Como avanços tecnológicos podem contribuir ou agravar problemas nos centros urbanos
O avanço da tecnologia urbana no Brasil caminha para transformar alguns municípios do país em cidades inteligentes, mesmo que essa evolução implique em um maior consumo de energia elétrica ou que provoque desigualdades sociais através da exclusão digital. A expectativa é que as principais tecnologias atualmente aplicadas à gestão ambiental urbana – como sensores conectados que monitoram a qualidade do ar, mobilidade elétrica, iluminação inteligente, etc. – aumentem a eficiência dos serviços públicos, tragam uma melhora da qualidade ambiental, com menos poluição, otimizem os recursos, promovam a sustentabilidade e melhorem a qualidade de vida dos cidadãos. (Figura 1)

Figura 1. O desenvolvimento da tecnologia nas cidades do Brasil está indo na direção de fazer alguns municípios se tornarem cidades inteligentes.
(Foto: Prefeitura de São Paulo. Divulgação)
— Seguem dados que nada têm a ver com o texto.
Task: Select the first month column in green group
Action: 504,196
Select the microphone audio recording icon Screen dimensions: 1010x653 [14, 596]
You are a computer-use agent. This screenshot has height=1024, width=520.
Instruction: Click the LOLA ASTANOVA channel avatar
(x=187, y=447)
Mas ainda são muitos os desafios a serem vencidos para que essa expectativa se torne uma realidade no Brasil, onde a maior parte das prefeituras usa vários sistemas de tecnologia digital que não conversam entre si. Elas não têm uma plataforma única que facilitaria a vida da população para acessar os serviços públicos. “As cidades que usam plataformas digitais e outras ferramentas tecnológicas para conectar os seus serviços precisam ter uma infraestrutura que dê suporte a essa inteligência. Para melhorar a gestão de recursos e gerar bem-estar, essas cidades necessitam ter gestão de resíduos, uso de energia renovável, áreas verdes bem distribuídas, baixa emissão de carbono, uso integrado dos sistemas de transporte público (ônibus, metrô, trem), pontos de energia para carregamento de celular e de carros elétricos”, explica Sheila Walbe Ornstein, professora da Faculdade de Arquitetura e Urbanismo da Universidade de São Paulo (FAU-USP).
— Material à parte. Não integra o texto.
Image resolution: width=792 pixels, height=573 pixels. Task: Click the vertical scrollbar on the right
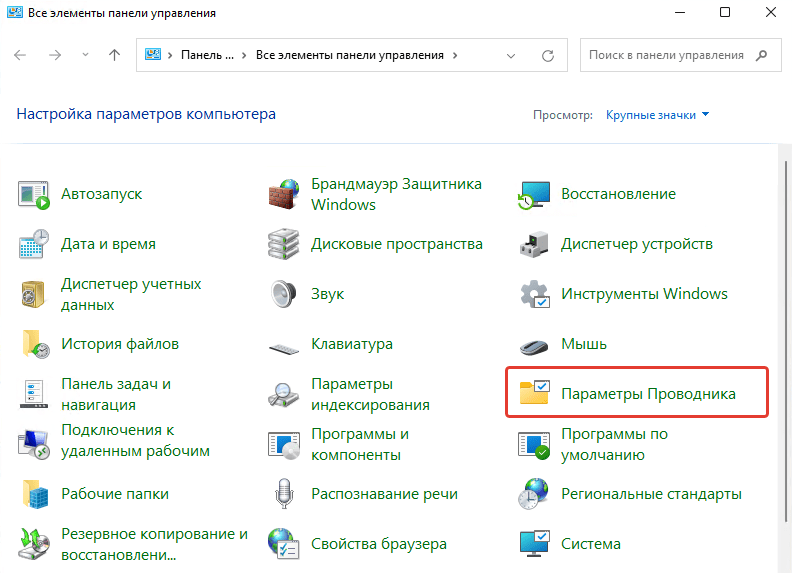pos(785,342)
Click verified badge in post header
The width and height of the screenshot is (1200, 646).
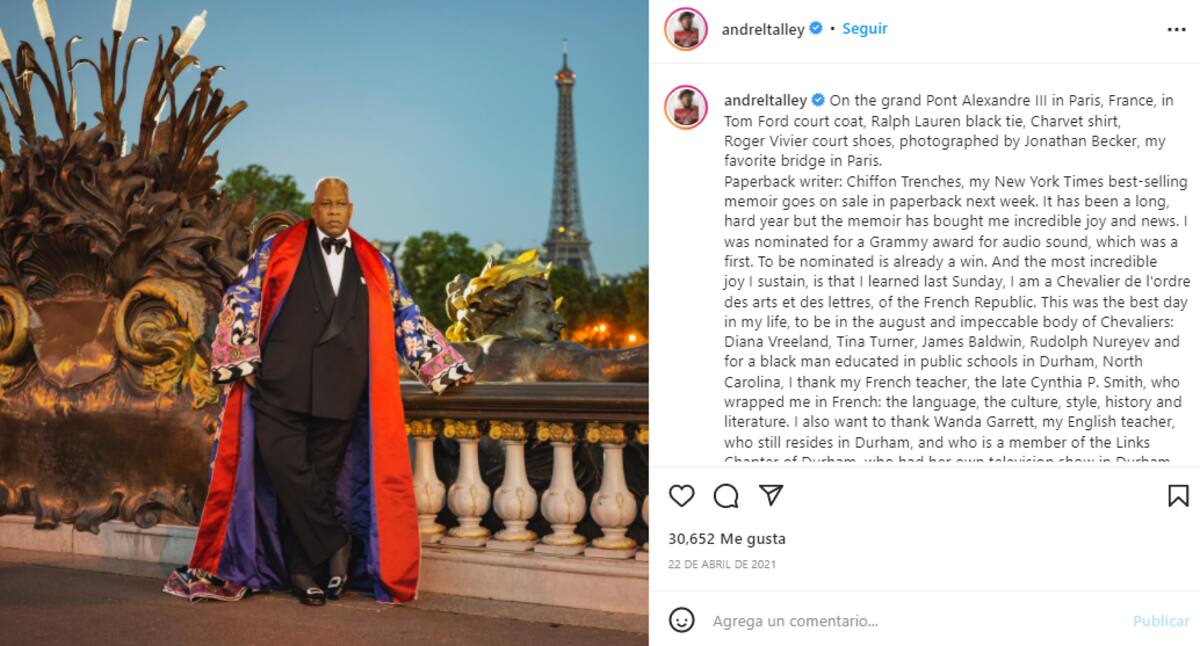816,29
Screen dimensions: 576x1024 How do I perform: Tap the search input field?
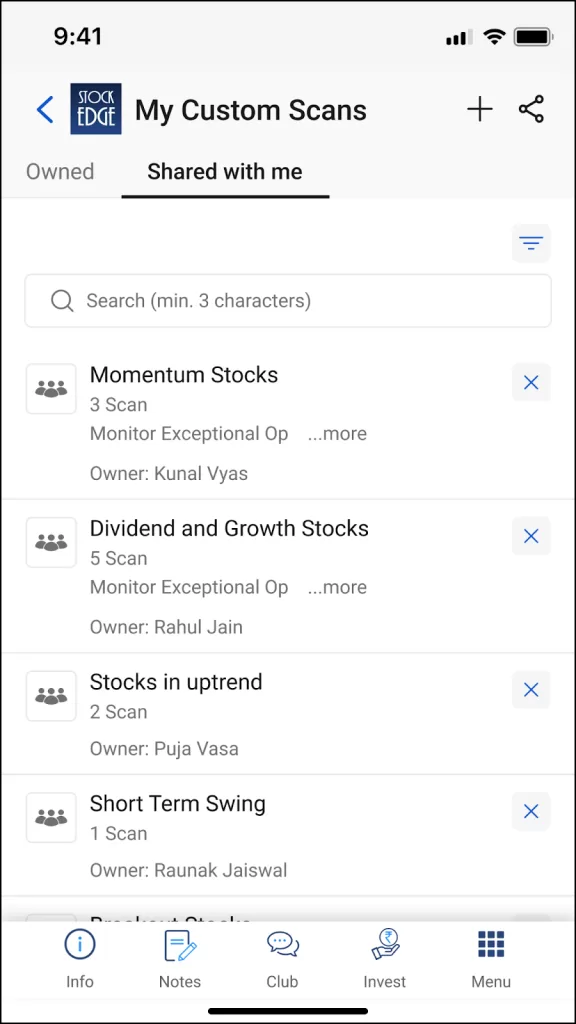tap(287, 300)
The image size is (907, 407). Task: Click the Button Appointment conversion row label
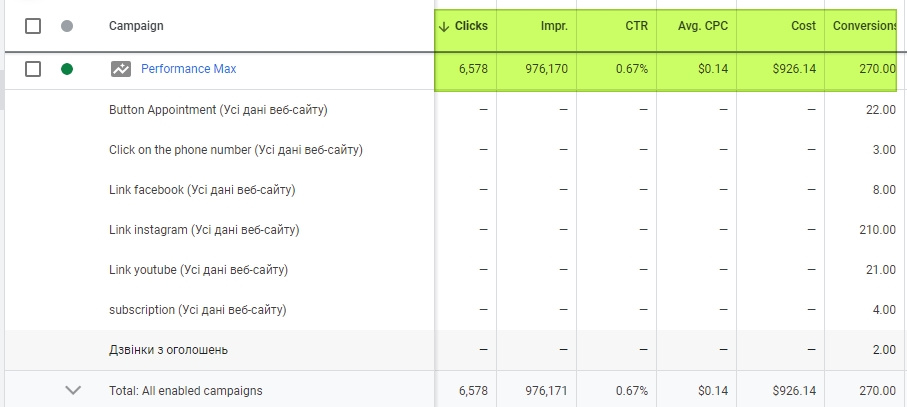(x=218, y=110)
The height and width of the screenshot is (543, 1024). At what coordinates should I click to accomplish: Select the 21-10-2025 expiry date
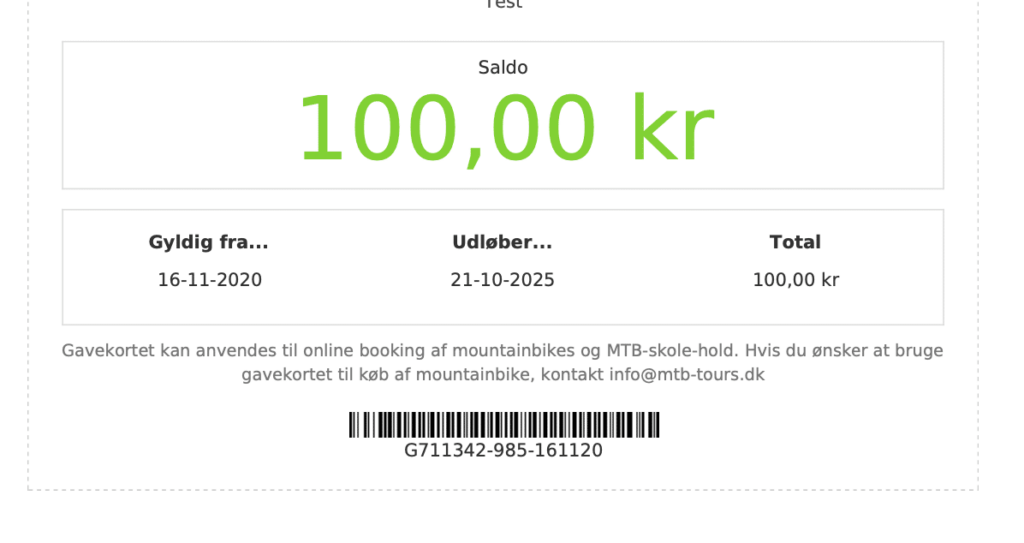click(502, 280)
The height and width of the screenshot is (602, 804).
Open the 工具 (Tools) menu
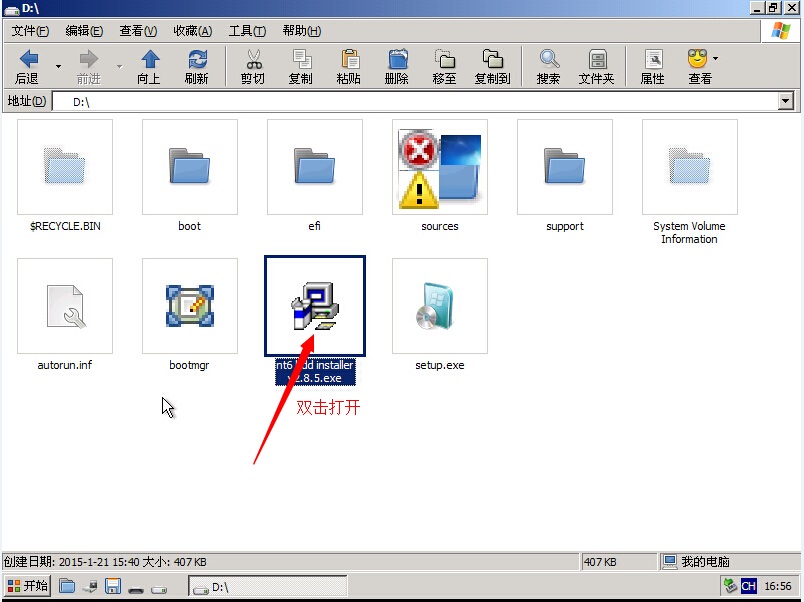(x=244, y=31)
A pesquisadora explica que para que isso ocorra são necessários investimentos e tempo. Ela lembra que hoje se fala muito em cidades inteligentes, que são as que conseguem alinhar o desenvolvimento tecnológico com o progresso social e ambiental. Copenhague, por exemplo, tirou os carros do centro da cidade há mais de 50 anos. Em Londres, a rede wi-fi não cai e funciona bem porque o governo investiu em uma tecnologia eficiente que tem a confiança da população. Essas cidades monitoram online o meio ambiente e, quando detectam o aumento da poluição, emitem alertas incentivando a população a deixar o carro movido a combustível fóssil em casa e a usar o transporte público. Também estudam as mudanças climáticas e emitem alertas para tempestades e outros eventos que podem representar perigo.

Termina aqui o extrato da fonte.